A powerful new word learned from a dead French magician

“Society is an anonymous enterprise for living a life of secondhand emotions,” wrote the magician and occultist Joséphin Péladan back in the 19th century.

I know little about this obscure man besides the two descriptions of him as a mage and occultist, the fact that he lived in Paris, and he was known as a flamboyant Oscar Wilde sort. That, and he wrote a once-influential book called How To Be A Mage.

It’s worth remembering that in those days, magic wasn’t thought of as a primitive sort of quasi-science, or a conduit for casting fireballs and summoning demons.

Magicians were concerned with influencing the life of the mind, building their own inner reserves of will and imagination, and (perhaps) affecting the greater consciousness of people around them.
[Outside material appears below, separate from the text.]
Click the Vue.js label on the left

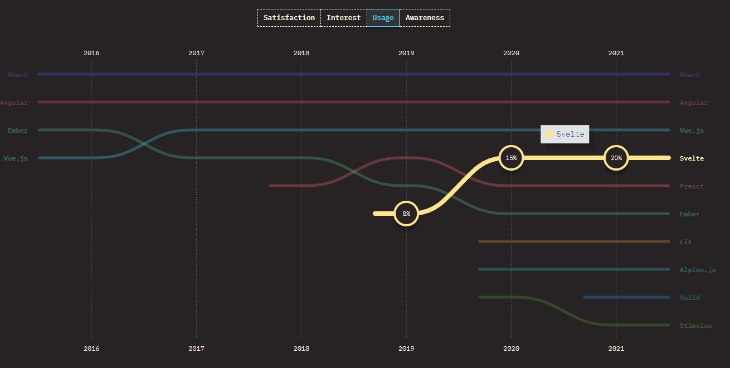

If you’re sharp, you’ve gathered that magical works are powerful sources of practical and applied techniques for cultivating your own inner disciplines.

Which brings me to the word in the headline, which is “ethopoeia”,

You’ve likely never heard of such unless you’re a hard-core geek for acting and the theater.

First magic, now acting? Don’t be so surprised.

The word ethopoeia comes from two Greek words, ethos and poiesis.

Ethos, which probably rings a bell as the root of our word “ethics”, also means a doctrine or creed. Most translations into English would use the term “character”.

Now that’s interesting by itself, because we speak of a person’s character, and we speak of characters in fiction or on a stage, and we mean pretty much the same thing.

Poiesis means making, forming, or creating, the way a craftsman does his work.

Put them together and ethopoeia gets you “formation of (a) character”.

That’s the one thread weaving through theatrical performances, characters in works of fiction, and the work of a magician.

Péladan wrote like an early existentialist philosopher. He thought that society was an imposing, even corrosive force that stifled individuality.

His magic aimed to free the individual’s will, sensibility, and understanding from the chains of unthinking social habits.

What you want, feel, and think ought to be your own, not put into you by the mass wizardry of pop culture, or crowds of people in your life who are already seduced by the spell.

That makes the whole thing into an ethical project in the usual sense, meaning, the difference between good/bad and right/wrong.

There’s so much pressure to conform, to reach consensus and submit to it, that a single individual with his own thoughts and feelings is almost unthinkable.

It’s easy to go with the flow and allow the crowd’s wants and feelings to carry you along.

That’s exactly what you can’t do — if you want to be more than a meat-robot going through the motions.

The most interesting, remarkable, and memorable people are the ones that stood apart from the crowd’s herd-like instincts and dared to be their own person.